BEGIN

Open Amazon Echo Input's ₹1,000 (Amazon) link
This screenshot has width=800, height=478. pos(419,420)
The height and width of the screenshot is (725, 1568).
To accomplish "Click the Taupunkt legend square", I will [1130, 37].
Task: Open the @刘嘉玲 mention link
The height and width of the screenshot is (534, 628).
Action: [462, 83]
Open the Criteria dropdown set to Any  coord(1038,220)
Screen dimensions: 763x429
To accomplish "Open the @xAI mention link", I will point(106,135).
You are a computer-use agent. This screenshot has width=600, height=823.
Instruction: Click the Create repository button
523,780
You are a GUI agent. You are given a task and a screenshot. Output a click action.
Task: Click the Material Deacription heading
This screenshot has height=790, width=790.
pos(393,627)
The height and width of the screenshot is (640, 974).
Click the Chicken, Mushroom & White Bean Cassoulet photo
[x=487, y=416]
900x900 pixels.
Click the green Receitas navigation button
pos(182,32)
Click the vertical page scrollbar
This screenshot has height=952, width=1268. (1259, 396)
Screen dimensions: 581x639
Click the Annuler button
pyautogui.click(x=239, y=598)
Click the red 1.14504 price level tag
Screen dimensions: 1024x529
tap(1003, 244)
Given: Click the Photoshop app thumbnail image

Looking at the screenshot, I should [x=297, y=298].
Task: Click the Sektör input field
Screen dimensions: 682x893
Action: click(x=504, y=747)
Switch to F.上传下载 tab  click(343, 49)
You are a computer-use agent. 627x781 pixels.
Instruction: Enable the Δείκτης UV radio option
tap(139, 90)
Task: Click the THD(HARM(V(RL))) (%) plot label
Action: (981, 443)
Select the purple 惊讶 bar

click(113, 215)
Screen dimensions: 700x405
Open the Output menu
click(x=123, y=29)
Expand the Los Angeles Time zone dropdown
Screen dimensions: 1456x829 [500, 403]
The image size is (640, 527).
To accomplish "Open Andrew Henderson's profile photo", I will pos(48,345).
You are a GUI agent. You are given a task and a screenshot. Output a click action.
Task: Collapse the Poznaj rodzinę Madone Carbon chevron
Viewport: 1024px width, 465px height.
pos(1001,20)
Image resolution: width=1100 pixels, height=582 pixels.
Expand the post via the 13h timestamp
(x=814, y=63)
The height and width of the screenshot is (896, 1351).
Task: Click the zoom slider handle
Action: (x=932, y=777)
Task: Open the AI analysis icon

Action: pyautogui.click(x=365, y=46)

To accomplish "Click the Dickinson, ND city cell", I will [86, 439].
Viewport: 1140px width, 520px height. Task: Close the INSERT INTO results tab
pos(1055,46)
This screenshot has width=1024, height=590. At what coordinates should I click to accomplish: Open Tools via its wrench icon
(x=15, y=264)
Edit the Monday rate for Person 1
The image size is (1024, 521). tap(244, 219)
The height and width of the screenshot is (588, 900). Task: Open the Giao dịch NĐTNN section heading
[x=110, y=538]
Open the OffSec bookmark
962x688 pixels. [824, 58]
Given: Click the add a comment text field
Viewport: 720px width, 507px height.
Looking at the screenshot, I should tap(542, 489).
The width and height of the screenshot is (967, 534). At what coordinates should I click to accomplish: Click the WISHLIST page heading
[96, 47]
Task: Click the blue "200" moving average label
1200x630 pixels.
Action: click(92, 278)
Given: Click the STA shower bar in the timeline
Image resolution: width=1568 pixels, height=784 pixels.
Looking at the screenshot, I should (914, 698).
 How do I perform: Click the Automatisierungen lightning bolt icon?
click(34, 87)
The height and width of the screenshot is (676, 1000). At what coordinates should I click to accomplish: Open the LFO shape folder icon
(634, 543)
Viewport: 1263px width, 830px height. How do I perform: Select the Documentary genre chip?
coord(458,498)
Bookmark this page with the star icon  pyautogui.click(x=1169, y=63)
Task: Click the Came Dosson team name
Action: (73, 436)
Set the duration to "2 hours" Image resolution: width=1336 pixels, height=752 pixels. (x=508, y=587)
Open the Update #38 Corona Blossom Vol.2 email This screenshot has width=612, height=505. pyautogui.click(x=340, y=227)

END

▶ Directions
What is needed is every line from the start of the entries through the line containing "Task: Open the @刘嘉玲 mention link", returned word for word and nothing else.

▶ Exercise output
Open Amazon Echo Input's ₹1,000 (Amazon) link
This screenshot has width=800, height=478. pos(419,420)
The height and width of the screenshot is (725, 1568).
To accomplish "Click the Taupunkt legend square", I will [1130, 37].
Task: Open the @刘嘉玲 mention link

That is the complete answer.